Once you reach the line containing "Voices on Aging (492, 142)" in the entries below, write out that line and each one after it down to the line containing "language-indep link (229, 2075)", exactly and with nothing added.

[Stored data]
+--

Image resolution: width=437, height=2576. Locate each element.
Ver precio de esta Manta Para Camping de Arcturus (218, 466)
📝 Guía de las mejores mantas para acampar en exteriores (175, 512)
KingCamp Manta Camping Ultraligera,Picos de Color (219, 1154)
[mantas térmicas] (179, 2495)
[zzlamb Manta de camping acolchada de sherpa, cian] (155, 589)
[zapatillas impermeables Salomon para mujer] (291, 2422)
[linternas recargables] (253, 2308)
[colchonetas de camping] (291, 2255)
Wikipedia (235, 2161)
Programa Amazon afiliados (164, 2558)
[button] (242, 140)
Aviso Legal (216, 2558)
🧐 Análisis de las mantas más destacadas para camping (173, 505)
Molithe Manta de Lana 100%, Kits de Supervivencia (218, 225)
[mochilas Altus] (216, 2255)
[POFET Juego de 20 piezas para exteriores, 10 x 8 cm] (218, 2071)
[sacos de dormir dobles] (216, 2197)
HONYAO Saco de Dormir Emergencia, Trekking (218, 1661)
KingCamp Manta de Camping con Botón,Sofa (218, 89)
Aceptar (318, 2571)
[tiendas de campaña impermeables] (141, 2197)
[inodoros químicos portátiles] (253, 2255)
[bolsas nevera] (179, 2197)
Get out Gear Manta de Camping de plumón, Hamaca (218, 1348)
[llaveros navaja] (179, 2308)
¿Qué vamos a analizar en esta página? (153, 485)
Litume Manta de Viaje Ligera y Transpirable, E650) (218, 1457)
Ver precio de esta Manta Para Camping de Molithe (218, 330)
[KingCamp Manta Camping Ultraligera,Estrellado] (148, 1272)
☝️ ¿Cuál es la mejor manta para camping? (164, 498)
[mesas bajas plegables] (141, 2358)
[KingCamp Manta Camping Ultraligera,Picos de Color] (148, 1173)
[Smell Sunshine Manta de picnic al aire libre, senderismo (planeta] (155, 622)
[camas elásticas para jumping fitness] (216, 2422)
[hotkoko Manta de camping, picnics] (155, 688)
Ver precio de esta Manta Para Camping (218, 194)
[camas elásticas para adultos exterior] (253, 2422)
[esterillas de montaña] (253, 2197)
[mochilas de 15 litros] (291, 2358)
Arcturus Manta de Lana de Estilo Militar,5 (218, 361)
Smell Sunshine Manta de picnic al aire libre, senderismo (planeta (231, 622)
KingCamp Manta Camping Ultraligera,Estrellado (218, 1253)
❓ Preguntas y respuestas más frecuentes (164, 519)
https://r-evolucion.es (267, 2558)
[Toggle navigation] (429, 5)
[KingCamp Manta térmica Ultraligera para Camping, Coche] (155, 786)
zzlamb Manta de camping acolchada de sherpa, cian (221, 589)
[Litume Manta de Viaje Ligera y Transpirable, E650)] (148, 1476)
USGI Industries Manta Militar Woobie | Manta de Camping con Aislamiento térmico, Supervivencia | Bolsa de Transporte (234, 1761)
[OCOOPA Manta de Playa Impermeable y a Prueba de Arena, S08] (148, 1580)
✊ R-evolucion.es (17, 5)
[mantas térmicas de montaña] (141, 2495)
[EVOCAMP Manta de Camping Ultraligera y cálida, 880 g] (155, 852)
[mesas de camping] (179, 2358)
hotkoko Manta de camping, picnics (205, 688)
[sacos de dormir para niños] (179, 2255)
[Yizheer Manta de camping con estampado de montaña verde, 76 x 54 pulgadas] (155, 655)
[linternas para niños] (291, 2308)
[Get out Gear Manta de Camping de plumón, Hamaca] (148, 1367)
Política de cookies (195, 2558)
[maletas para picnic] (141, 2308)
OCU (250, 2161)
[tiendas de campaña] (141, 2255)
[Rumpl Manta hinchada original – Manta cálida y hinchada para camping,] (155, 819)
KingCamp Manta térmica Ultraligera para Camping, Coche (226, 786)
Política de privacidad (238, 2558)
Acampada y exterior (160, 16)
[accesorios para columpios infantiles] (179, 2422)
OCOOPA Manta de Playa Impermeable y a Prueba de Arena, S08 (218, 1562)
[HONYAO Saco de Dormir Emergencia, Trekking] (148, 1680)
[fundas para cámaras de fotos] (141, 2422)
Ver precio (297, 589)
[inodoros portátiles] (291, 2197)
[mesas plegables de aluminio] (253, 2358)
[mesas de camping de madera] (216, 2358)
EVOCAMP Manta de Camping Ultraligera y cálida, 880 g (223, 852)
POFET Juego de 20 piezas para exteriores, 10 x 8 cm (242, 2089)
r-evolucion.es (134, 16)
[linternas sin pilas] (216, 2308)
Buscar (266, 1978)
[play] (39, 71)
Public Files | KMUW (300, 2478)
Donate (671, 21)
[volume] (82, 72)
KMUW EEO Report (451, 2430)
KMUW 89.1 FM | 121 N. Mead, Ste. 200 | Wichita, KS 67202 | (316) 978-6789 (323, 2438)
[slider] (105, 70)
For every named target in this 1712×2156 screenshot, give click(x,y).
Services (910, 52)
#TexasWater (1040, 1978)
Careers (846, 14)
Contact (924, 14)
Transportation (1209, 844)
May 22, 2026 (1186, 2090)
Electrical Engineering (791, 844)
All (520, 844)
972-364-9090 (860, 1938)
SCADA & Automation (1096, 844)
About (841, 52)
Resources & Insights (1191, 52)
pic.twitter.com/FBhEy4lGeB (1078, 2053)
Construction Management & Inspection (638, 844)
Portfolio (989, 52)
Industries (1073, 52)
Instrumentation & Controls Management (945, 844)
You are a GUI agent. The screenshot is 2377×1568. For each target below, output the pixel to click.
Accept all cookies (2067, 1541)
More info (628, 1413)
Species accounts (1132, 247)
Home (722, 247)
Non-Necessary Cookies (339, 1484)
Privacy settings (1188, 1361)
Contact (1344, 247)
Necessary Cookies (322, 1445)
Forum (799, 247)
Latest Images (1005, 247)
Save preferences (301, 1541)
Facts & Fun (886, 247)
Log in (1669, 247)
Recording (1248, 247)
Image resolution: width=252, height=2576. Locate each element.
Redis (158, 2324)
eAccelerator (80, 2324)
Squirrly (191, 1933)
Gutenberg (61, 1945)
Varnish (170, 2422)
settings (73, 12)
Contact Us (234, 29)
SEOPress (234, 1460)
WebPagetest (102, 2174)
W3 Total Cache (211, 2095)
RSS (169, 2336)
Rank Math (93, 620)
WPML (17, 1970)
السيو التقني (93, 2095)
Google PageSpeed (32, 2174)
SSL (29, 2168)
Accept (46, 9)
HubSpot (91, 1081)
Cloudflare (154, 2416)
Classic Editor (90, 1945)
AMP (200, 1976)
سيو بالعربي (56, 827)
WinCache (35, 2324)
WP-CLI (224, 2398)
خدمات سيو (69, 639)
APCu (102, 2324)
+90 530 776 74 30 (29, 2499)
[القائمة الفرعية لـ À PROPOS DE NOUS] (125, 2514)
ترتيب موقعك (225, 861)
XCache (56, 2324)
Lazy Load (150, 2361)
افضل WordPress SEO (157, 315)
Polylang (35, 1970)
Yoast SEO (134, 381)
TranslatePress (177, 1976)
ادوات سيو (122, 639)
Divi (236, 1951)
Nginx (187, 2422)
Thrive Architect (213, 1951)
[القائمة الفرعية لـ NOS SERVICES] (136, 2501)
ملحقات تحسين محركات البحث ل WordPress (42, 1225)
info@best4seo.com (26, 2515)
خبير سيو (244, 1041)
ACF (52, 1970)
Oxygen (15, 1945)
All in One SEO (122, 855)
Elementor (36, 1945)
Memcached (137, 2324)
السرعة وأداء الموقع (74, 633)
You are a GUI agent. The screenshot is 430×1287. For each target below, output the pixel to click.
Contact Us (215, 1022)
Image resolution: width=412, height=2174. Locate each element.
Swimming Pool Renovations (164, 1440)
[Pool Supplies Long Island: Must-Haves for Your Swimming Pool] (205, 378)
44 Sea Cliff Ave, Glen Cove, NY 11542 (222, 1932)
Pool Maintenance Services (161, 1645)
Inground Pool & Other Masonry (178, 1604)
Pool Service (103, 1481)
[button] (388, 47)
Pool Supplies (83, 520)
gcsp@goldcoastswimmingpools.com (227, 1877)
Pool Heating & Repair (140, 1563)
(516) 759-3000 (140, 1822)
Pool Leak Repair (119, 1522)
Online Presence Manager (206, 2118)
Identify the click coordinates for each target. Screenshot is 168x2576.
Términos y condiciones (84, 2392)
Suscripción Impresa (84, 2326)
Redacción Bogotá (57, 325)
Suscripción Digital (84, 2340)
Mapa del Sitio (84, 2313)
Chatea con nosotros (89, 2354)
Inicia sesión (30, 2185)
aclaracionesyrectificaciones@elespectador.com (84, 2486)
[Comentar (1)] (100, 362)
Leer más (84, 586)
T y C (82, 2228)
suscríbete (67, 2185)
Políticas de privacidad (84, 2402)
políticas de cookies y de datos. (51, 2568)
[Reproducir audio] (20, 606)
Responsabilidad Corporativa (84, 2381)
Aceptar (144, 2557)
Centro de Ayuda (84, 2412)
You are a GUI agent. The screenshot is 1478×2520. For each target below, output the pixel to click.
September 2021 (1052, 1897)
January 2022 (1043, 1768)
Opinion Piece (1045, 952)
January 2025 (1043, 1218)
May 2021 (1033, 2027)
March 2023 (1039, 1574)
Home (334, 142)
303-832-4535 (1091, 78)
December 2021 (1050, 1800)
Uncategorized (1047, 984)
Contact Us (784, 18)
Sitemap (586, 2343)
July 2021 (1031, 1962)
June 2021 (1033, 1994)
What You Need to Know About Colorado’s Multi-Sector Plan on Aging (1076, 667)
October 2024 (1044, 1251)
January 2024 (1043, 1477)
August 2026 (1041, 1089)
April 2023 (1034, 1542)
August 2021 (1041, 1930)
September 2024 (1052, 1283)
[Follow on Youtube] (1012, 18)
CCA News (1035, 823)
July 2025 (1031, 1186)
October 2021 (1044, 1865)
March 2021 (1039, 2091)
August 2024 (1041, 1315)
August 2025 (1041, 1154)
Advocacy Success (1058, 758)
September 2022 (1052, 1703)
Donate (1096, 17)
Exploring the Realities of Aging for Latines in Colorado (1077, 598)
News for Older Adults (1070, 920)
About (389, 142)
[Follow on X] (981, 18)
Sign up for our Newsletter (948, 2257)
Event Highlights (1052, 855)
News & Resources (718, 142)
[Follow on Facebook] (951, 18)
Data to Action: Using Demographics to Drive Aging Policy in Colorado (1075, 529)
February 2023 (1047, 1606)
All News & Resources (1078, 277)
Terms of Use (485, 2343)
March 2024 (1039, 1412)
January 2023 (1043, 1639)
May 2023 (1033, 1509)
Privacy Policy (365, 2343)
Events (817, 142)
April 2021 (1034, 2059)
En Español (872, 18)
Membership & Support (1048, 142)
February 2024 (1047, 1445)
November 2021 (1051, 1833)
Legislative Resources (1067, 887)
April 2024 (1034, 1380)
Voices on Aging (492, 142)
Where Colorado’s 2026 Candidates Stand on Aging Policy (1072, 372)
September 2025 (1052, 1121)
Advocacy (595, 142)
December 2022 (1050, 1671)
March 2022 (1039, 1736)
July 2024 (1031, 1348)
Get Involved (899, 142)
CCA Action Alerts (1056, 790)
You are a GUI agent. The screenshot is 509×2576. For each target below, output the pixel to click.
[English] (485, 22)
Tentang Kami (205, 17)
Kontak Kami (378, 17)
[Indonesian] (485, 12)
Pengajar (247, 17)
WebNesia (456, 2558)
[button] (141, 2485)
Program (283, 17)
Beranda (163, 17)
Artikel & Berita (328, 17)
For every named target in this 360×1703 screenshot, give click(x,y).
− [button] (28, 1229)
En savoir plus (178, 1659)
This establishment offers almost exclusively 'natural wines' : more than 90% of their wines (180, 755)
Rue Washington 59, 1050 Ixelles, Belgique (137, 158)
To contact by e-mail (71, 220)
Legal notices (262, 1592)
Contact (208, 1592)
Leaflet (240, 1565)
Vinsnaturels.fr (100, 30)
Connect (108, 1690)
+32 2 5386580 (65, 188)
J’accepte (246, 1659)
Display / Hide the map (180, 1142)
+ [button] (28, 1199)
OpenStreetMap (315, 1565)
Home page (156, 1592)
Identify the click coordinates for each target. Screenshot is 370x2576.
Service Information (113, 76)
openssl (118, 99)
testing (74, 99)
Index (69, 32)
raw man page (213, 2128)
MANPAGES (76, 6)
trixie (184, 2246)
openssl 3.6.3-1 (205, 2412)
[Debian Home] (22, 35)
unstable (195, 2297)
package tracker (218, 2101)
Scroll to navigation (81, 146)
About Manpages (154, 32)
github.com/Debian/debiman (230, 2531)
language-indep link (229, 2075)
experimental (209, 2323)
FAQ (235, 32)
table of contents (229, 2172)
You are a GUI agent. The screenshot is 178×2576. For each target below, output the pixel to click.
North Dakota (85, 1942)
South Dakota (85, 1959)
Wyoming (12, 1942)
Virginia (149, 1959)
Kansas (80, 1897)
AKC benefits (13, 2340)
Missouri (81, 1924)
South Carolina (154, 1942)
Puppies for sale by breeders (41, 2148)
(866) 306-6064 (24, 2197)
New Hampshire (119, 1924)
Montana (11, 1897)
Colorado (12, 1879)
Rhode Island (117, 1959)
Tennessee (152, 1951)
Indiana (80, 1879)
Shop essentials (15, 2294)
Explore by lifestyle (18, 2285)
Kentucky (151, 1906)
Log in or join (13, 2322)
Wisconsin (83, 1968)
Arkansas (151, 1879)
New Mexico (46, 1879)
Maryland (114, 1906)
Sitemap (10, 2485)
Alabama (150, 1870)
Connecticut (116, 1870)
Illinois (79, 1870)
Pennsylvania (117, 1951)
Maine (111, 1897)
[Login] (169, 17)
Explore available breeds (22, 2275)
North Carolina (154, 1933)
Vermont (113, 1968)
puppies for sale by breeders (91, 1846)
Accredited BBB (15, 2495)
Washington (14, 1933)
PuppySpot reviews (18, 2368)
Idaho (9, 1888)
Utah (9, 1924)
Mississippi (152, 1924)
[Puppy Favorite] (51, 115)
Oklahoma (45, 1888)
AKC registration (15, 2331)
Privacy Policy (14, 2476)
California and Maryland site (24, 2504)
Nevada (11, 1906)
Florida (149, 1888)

+--

=== Task output ===
Voices on Aging (492, 142)
Where Colorado’s 2026 Candidates Stand on Aging Policy (1072, 372)
September 2025 (1052, 1121)
Advocacy (595, 142)
December 2022 (1050, 1671)
March 2022 (1039, 1736)
July 2024 (1031, 1348)
Get Involved (899, 142)
CCA Action Alerts (1056, 790)
You are a GUI agent. The screenshot is 509×2576. For each target below, output the pixel to click.
[English] (485, 22)
Tentang Kami (205, 17)
Kontak Kami (378, 17)
[Indonesian] (485, 12)
Pengajar (247, 17)
WebNesia (456, 2558)
[button] (141, 2485)
Program (283, 17)
Beranda (163, 17)
Artikel & Berita (328, 17)
For every named target in this 360×1703 screenshot, give click(x,y).
− [button] (28, 1229)
En savoir plus (178, 1659)
This establishment offers almost exclusively 'natural wines' : more than 90% of their wines (180, 755)
Rue Washington 59, 1050 Ixelles, Belgique (137, 158)
To contact by e-mail (71, 220)
Legal notices (262, 1592)
Contact (208, 1592)
Leaflet (240, 1565)
Vinsnaturels.fr (100, 30)
Connect (108, 1690)
+32 2 5386580 (65, 188)
J’accepte (246, 1659)
Display / Hide the map (180, 1142)
+ [button] (28, 1199)
OpenStreetMap (315, 1565)
Home page (156, 1592)
Identify the click coordinates for each target. Screenshot is 370x2576.
Service Information (113, 76)
openssl (118, 99)
testing (74, 99)
Index (69, 32)
raw man page (213, 2128)
MANPAGES (76, 6)
trixie (184, 2246)
openssl 3.6.3-1 (205, 2412)
[Debian Home] (22, 35)
unstable (195, 2297)
package tracker (218, 2101)
Scroll to navigation (81, 146)
About Manpages (154, 32)
github.com/Debian/debiman (230, 2531)
language-indep link (229, 2075)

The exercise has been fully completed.